5. The method according to claim 4, characterized in that, The sequence input data includes: a query vector, a key vector, and a value vector; the transformation processing of the first output data by the lightweight controller to obtain the second output data includes: Based on the first output data and the first linear matrix, a first intermediate vector is determined; based on the first intermediate vector and the content query matrix, a content query vector is determined; and a rotation operation is performed on the first intermediate vector to determine the position query vector. The content query vector and the location query vector are combined to determine the query vector; Based on the first output data and the second linear matrix, determine the second intermediate vector, and based on the second intermediate vector and the content key matrix, determine the content key vector; Perform a rotation operation on the first output data to determine the position key vector, and determine the key vector based on the content key vector and the position key vector; The value vector is determined using the second intermediate vector and the third linear matrix.

6. The method according to claim 5, characterized in that, The step of inputting the sequence input data into the multi-head attention layer of the first encoder to obtain the multi-head attention output includes: Based on the number of subspaces, the query vector, key vector, and value vector are divided into multiple subspaces, wherein each subspace includes a query vector component, a key vector component, and a value vector component. For any one of the plurality of subspaces, calculate the dot product of the query vector component and the key component of the subspace, and obtain the output result of the subspace based on the dot product of the query vector component and the key component; Based on the output results of multiple subspaces and the fourth linear matrix, the multi-head attention output is determined, wherein the fourth linear matrix is ​​used to integrate the outputs of multiple subspaces.

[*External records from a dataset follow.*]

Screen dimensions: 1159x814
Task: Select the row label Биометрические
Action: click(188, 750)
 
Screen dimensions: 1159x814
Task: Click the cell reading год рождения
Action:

7. The method according to claim 1, characterized in that, The method further includes: Based on the root cause of the fault, a corresponding work order is generated and the work order is sent to the operation and maintenance platform; Upon receiving the maintenance failure instruction from the maintenance platform, the feature analysis model is retrained based on the work order and network maintenance failure information to update the feature analysis model.

8. A device for determining the root cause of network operation and maintenance failures, characterized in that, include: The acquisition module is used to acquire network operation and maintenance data; An extraction module is used to extract features based on the network operation and maintenance data and the feature analysis model to obtain feature vector data corresponding to the network operation and maintenance data. The feature analysis model includes multiple lightweight controllers, which are used to match network operation and maintenance tasks. The determination module is used to decode the feature vector data and determine the root cause of the fault corresponding to the network operation and maintenance data.

9. A device for determining the root cause of network operation and maintenance failures, characterized in that, include: Memory, processor; The memory stores computer-executed instructions; The processor executes computer execution instructions stored in the memory, causing the processor to perform the method as described in any one of claims 1-7.

10. A computer-readable storage medium, characterized in that, The computer-readable storage medium stores computer-executable instructions, which, when executed by a processor, are used to implement the method as described in any one of claims 1-7.

11. A computer program product, characterized in that, Includes a computer program that, when executed by a processor, implements the method described in any one of claims 1-7.